--- Supplied material Enclosed Below ---

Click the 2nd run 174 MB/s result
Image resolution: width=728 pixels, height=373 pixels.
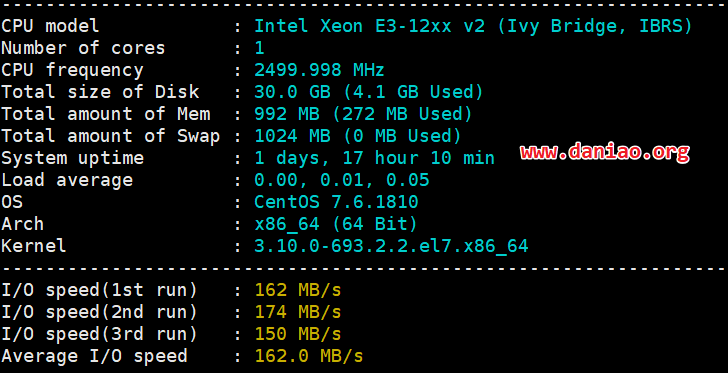pos(298,312)

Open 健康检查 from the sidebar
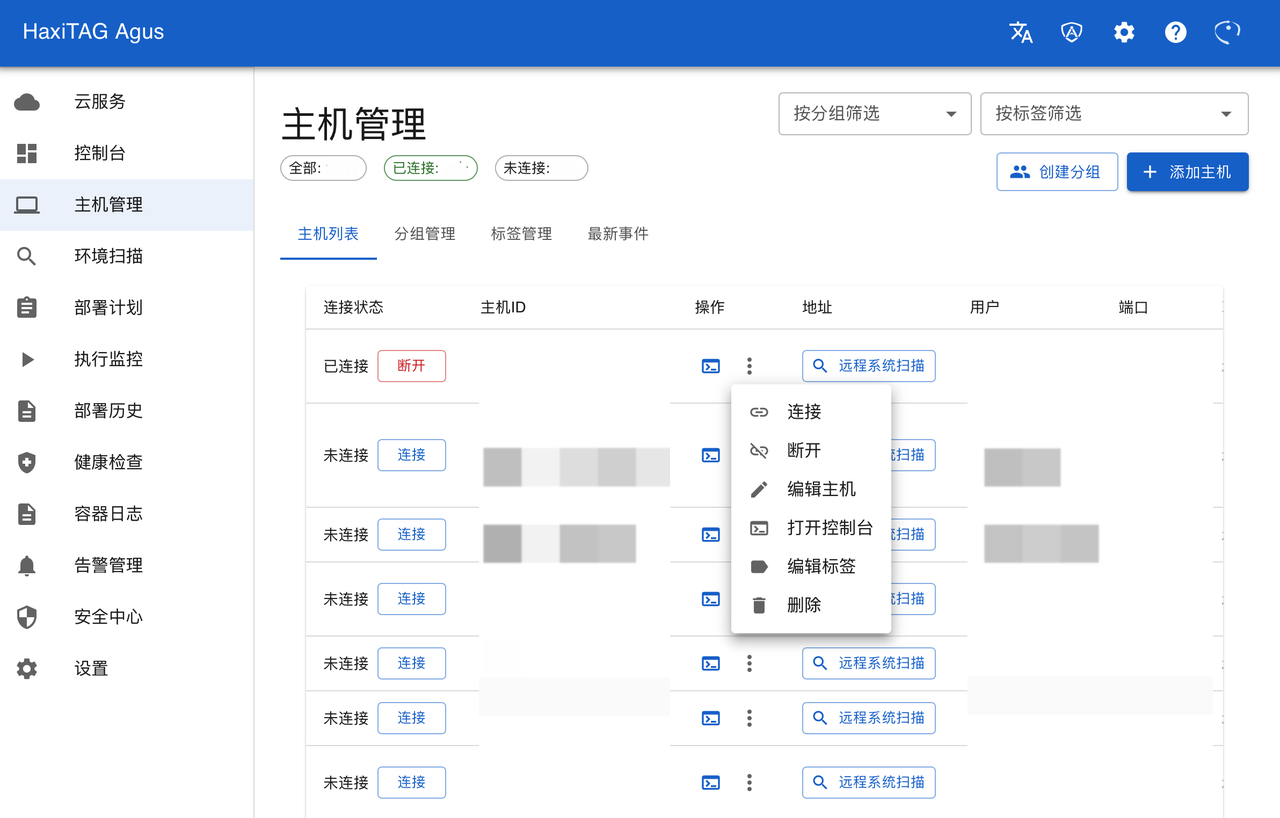tap(107, 461)
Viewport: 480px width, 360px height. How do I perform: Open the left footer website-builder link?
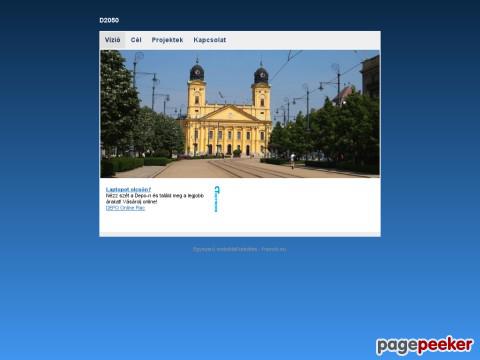click(225, 249)
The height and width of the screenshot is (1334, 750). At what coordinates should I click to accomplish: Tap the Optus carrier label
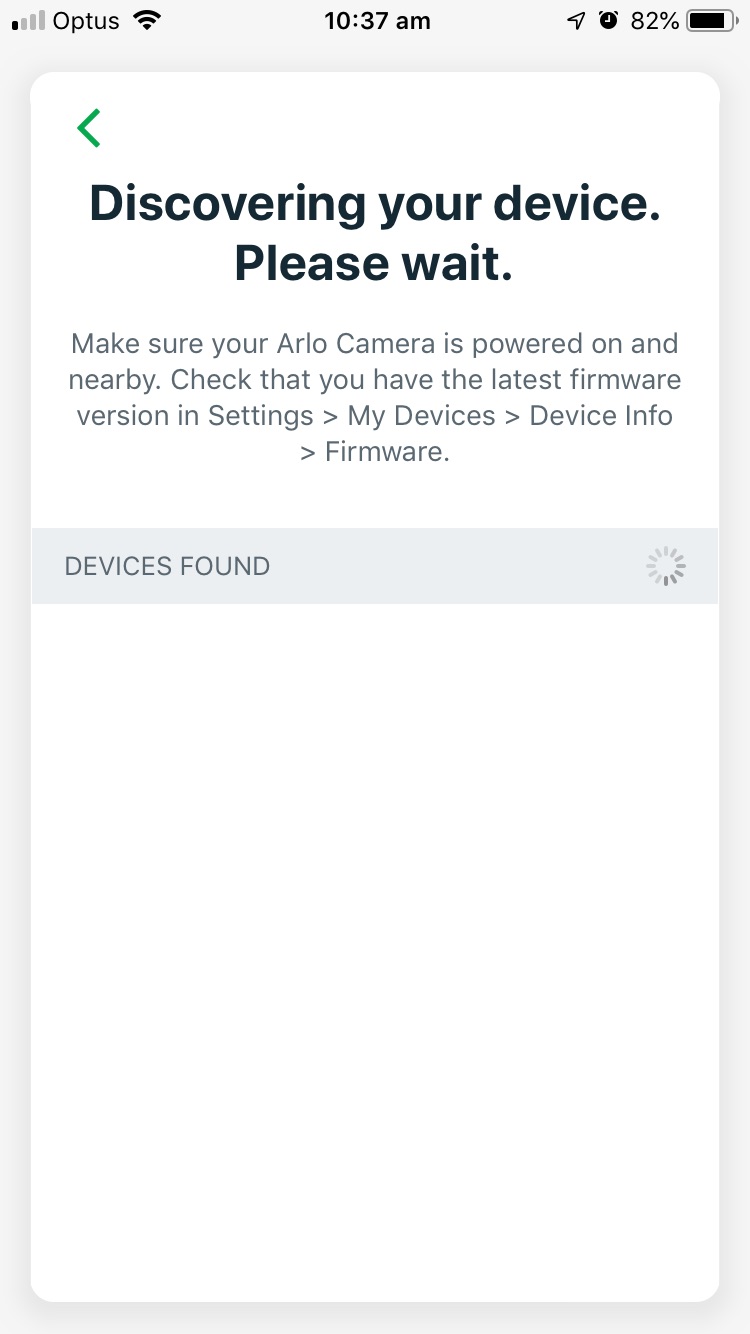(87, 21)
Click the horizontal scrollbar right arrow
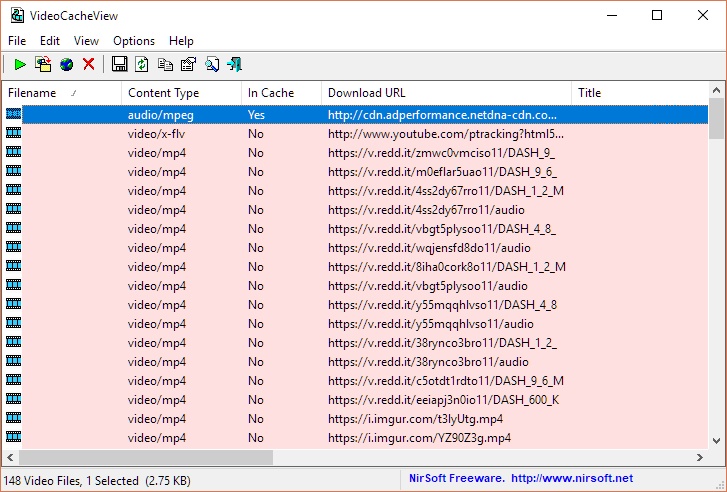The width and height of the screenshot is (727, 492). tap(700, 458)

--- End of Enclosed Supplied material ---

Could each line of the data be written out exactly, with no pictures included?

Click the 2nd run 174 MB/s result
Image resolution: width=728 pixels, height=373 pixels.
pos(298,312)

Open 健康检查 from the sidebar
tap(107, 461)
Viewport: 480px width, 360px height. How do I perform: Open the left footer website-builder link?
click(225, 249)
The height and width of the screenshot is (1334, 750). At what coordinates should I click to accomplish: Tap the Optus carrier label
(87, 21)
Click the horizontal scrollbar right arrow
The width and height of the screenshot is (727, 492). tap(700, 458)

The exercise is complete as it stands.